HOME / the chat room: Real-time discussions with Slate writers.

Time To BailDaniel Gross and Chadwick Matlin take readers' questions on the government's financial-rescue plan.

Read more about Wall Street's ongoing crisis.

(Continued from page 1)

_______________________

Fallbrook, Calif.: How does this help homeowners? And why is the moral hazard justified with the banks, and not for the people hurt by unscrupulous lenders?

Daniel Gross: Directly, it doesn't really help homeowners. The way they seem to justify it is this. If I default on my mortgage, it hurts me and hurts the bank a little bit. If a gigantic mortgage lender fails, it hurts its shareholders and bondholders—but also has the capacity to disrupt the entire global financial system. That seems to be their operating theory. In order to get a bailout you have to be big, reckless, highly interconnected with other firms, and international in scope.

_______________________

Athens, Ga.: Are these "instruments of mass destruction" still being written? Are the banks wanting to get rid of the old junk so they can write new, or is all that passing the loan around over for good?

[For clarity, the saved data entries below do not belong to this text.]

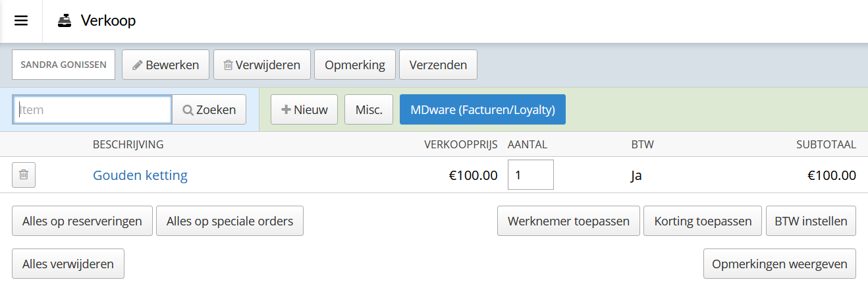
Task: Click the Zoeken magnifier button
Action: coord(209,109)
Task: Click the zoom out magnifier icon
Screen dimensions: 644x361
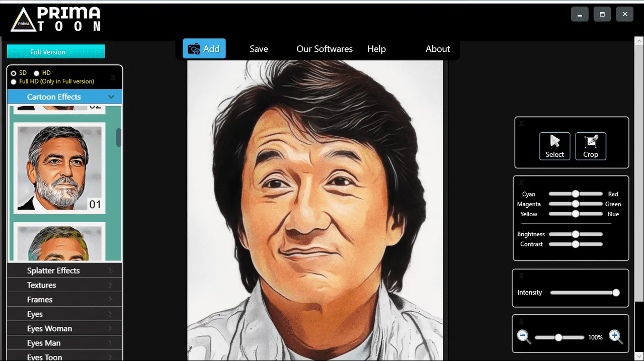Action: coord(524,337)
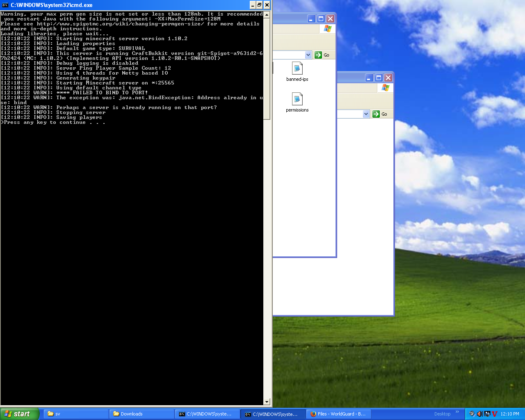
Task: Expand address bar dropdown in the front Explorer window
Action: (308, 55)
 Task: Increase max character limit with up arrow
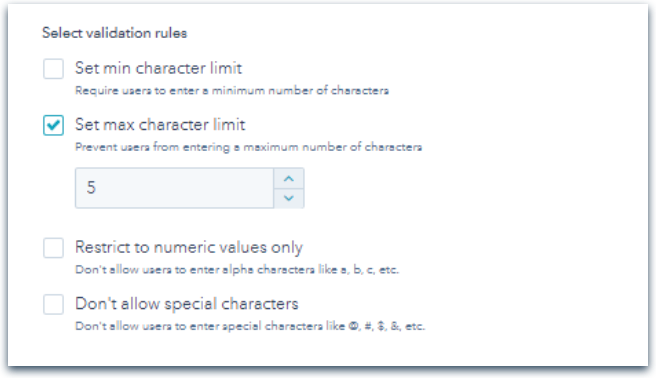point(289,179)
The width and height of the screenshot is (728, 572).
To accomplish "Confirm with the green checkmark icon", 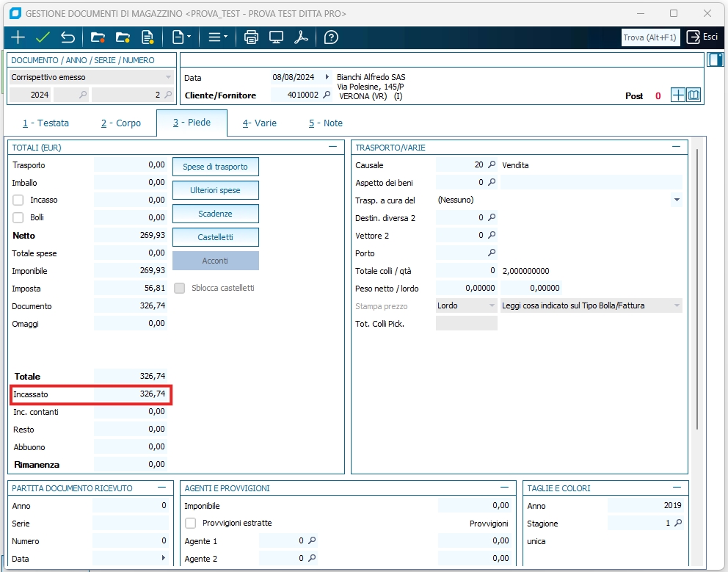I will coord(43,37).
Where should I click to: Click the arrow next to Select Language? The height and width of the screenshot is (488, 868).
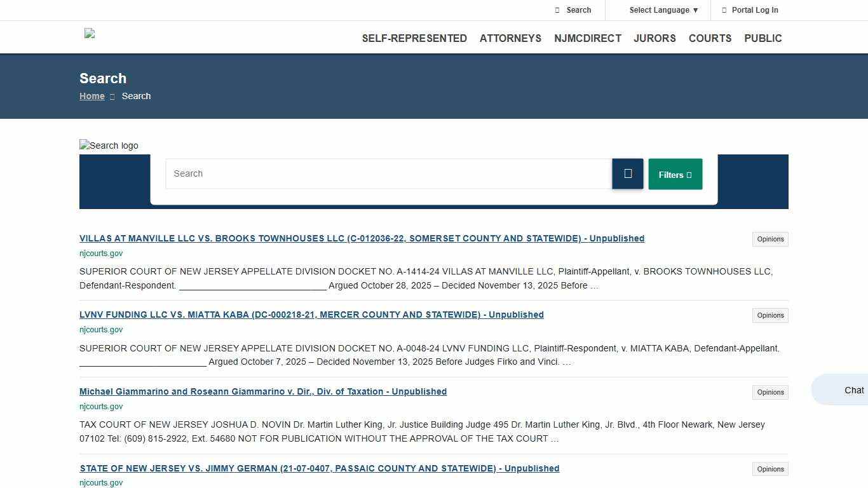click(696, 10)
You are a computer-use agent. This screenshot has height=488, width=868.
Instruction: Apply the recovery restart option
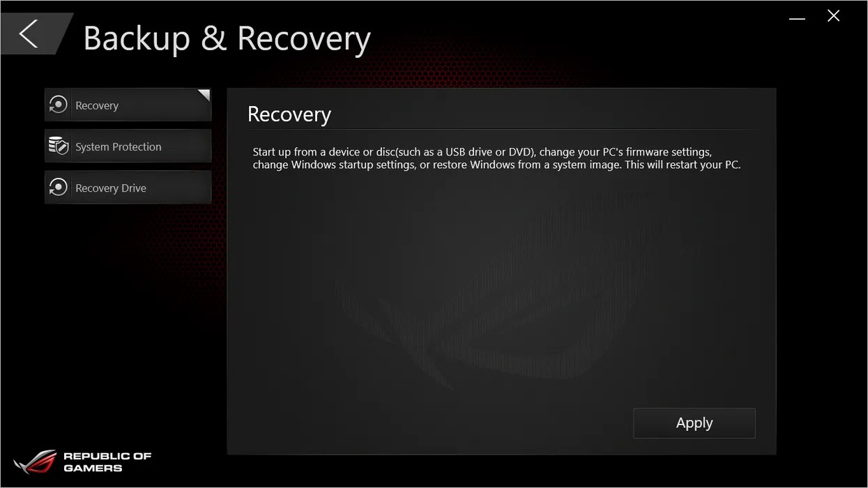coord(694,423)
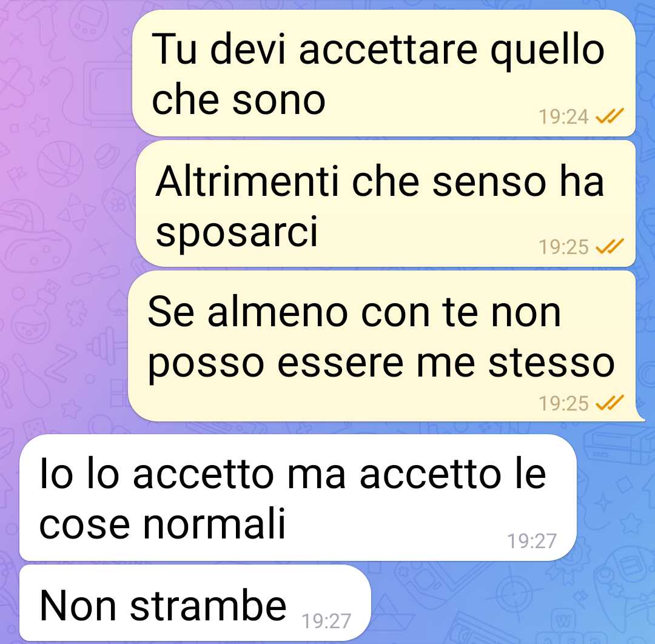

Daniel Gross: Some credit default swaps are still being written. And mortgage-backed securities are still being issued. But the volumes are way, way, way down—like 80 percent or so.

_______________________

Riverside, Calif.: What are the short- and long-term effects on the taxpayers and the economy if the proposed bail out takes place? What would the be if they were made to fail or other wise close businesses, as "Joe Average" would be forced to do? Thanks from an irate citizen.

Chadwick Matlin: Short term: The deficit and debt go up, as Dan mentions in his latest piece on Slate. But let's be clear: we'll only lose the whole 700 billion thing enchilada if we get our shirts stolen. We're buying assets from these banks (although we don't yet know how), and eventually we want to sell them. When we do, the goal is to break even or turn a profit. Even if we don't make a profit, we'll probably lose $200 billion at most. And really, what's $200 billion, when you're ready to lose $700 billion.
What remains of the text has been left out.